Work order — Find the line containing "Screen dimensions: 1568x682" in the data below, then output that line and each one after it exactly, with nothing else.

(Saved entries)
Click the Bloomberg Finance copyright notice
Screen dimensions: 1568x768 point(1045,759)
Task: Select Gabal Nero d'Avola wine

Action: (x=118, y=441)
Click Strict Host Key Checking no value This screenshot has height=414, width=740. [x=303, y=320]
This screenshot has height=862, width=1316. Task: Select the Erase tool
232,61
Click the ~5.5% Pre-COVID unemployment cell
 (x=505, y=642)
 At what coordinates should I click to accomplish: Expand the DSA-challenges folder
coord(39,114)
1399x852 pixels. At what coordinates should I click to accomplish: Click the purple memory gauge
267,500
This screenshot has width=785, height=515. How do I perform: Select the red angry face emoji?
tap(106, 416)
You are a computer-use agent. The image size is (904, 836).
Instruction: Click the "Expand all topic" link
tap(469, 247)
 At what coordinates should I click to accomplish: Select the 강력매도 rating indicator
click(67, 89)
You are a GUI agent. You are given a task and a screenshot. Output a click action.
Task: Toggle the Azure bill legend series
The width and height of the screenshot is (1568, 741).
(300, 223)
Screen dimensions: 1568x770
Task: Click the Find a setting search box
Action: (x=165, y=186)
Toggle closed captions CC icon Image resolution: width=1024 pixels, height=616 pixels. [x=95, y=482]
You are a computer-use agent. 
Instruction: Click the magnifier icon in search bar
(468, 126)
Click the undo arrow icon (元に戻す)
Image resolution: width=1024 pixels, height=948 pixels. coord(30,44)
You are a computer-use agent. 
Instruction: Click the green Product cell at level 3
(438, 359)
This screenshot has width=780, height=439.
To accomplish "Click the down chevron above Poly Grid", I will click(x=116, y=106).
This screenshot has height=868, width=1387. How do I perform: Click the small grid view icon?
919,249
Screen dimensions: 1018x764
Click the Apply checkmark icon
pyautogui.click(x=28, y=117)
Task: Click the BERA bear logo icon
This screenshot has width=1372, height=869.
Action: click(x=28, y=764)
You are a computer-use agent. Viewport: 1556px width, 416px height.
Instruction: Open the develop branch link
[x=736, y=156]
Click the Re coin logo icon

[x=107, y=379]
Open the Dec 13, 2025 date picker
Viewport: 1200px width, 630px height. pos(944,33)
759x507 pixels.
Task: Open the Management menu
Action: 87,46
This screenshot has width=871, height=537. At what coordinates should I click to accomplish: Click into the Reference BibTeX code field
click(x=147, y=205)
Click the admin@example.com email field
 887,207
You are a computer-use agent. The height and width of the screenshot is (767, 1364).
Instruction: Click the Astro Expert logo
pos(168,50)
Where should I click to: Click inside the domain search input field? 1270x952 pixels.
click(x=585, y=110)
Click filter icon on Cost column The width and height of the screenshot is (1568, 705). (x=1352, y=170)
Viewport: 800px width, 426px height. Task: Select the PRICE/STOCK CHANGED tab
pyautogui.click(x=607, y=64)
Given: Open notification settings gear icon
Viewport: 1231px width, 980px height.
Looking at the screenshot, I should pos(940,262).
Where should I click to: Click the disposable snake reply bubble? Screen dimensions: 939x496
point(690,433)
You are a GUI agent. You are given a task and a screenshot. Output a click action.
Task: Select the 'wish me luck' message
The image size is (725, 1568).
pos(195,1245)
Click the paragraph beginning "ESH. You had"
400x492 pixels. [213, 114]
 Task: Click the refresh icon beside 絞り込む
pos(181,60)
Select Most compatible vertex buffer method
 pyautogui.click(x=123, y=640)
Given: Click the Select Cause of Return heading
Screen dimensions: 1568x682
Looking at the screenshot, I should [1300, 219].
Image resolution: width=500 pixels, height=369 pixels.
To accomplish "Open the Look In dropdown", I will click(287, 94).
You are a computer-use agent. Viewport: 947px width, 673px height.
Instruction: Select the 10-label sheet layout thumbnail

Output below —
Screen dimensions: 1568x682
Looking at the screenshot, I should [1300, 219].
Image resolution: width=500 pixels, height=369 pixels.
To accomplish "Open the Look In dropdown", I will click(287, 94).
You are a computer-use agent. Viewport: 947px width, 673px height.
Instruction: Select the 10-label sheet layout thumbnail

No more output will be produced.